Ana içeriğe atla
AŞIRI YANGINLAR HAYATIMIZIN BİR PARÇASI DEĞİL!

Artan Orman Yangınları Hayatımızın Bir Parçası Değil!

20.08.2024

Yazan: Prof. Dr. Ünal Akkemik - İstanbul Üniversitesi-Cerrahpaşa Orman Fakültesi Orman Botaniği Anabilim Dalı Başkanı, ÇEKÜL Vakfı Yönetim Kurulu Üyesi

“Yangın çıkma olasılığı var” sözü yerini “her an her yerde olabilir” sözüne bıraktı.

Yaz aylarının en sıcak günleri yine kâbusu yaşattı. Sıcaklığın 30 0C’lerin üzerine çıktığı nemin de %30’ların altına düştüğü yerlerde ne yazık ki yaşamlar yanıyor.

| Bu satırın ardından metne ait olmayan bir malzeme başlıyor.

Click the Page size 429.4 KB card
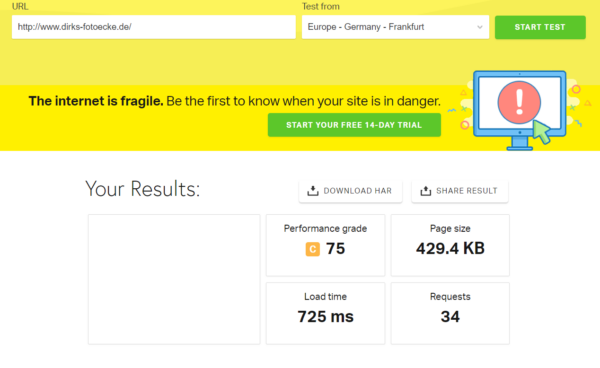 [x=450, y=245]
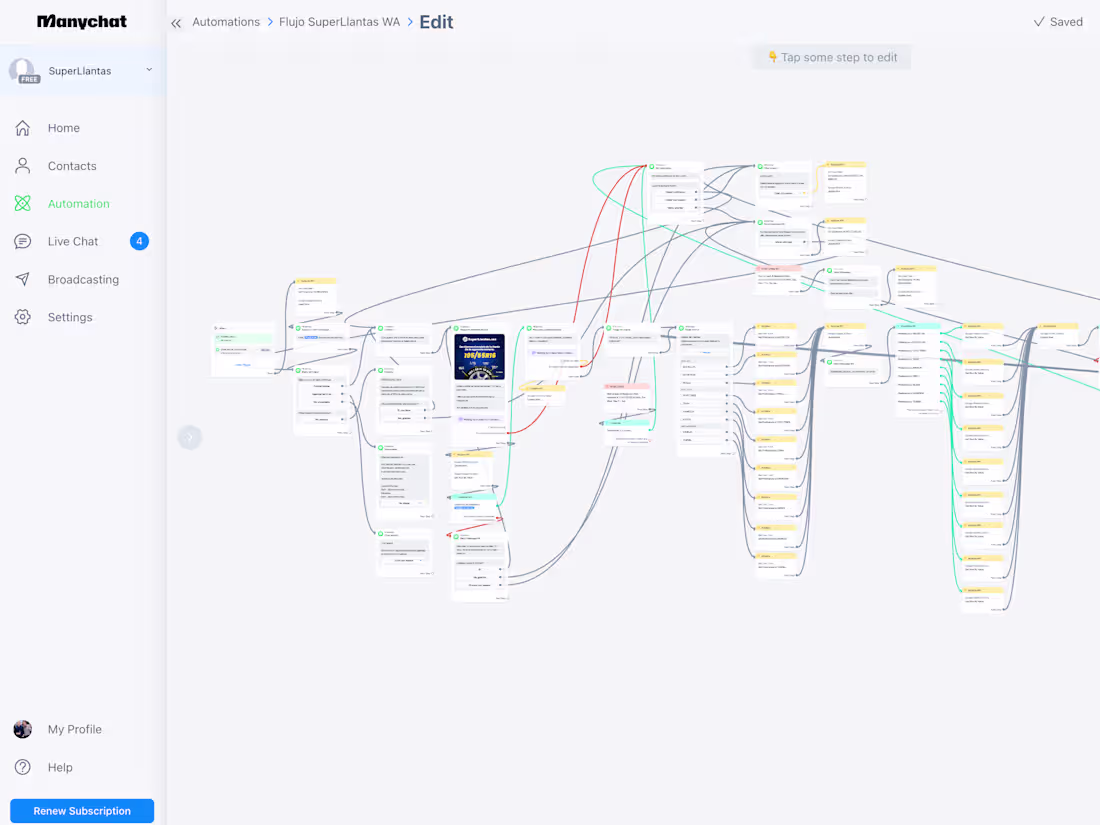Collapse the breadcrumb with the double-chevron arrows

tap(176, 22)
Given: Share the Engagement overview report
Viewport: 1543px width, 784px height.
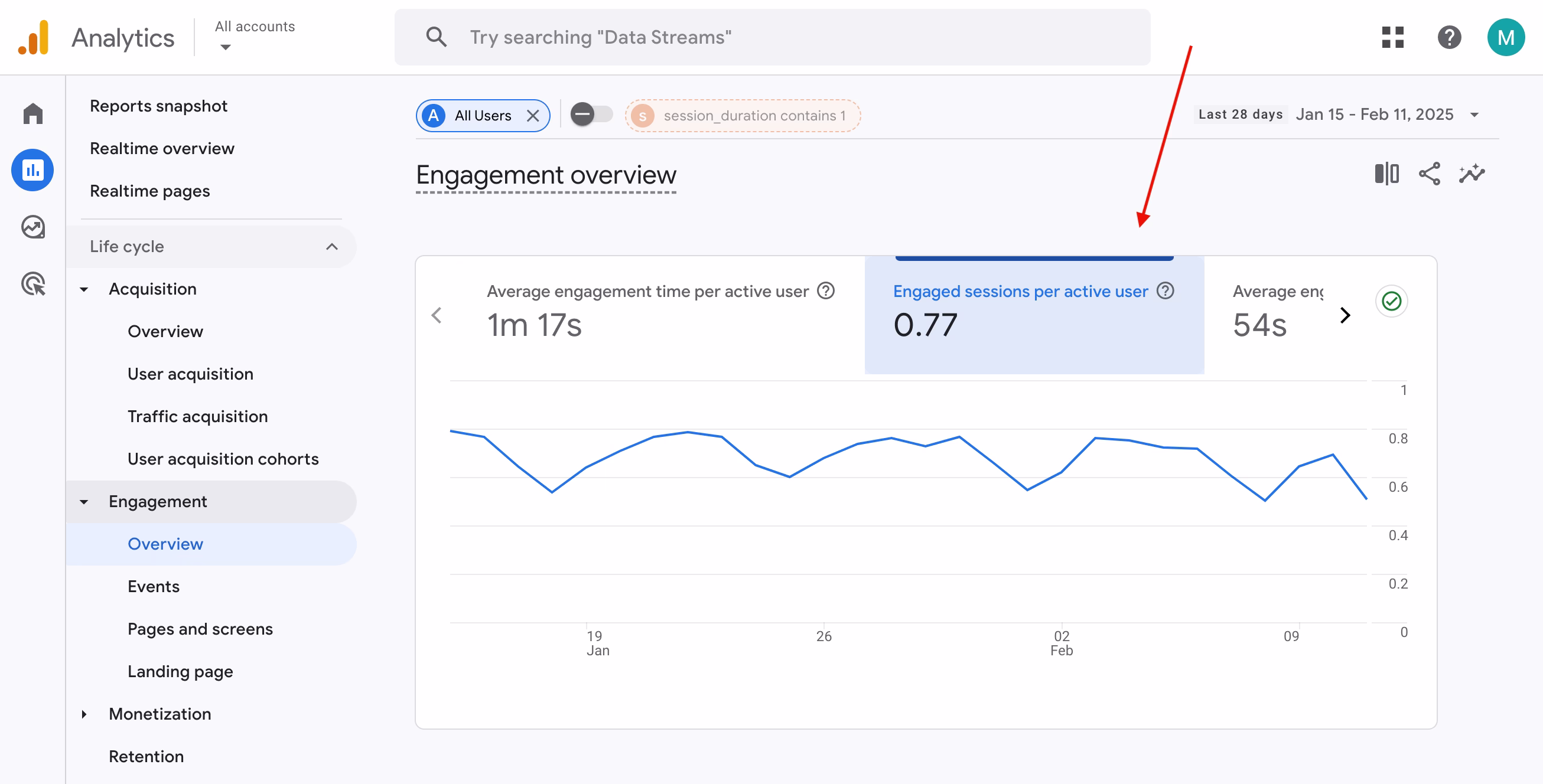Looking at the screenshot, I should tap(1430, 174).
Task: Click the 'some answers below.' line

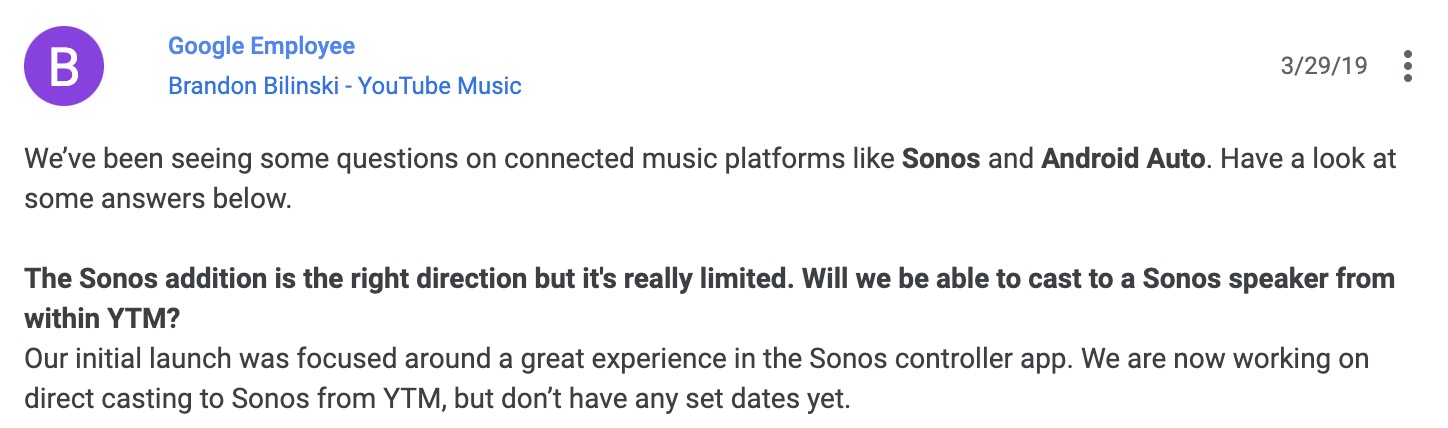Action: tap(157, 199)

Bolu’dan İzmir’e, Çanakkale’den Antalya’ya ülkenin batı kesimlerinde her an bir alan yanıyor. Ülkenin batısında mavi gökyüzüne yangın dumanlarının kara bulutları çöküyor.

Aşırı yangınlar hayatımızın bir parçası değil!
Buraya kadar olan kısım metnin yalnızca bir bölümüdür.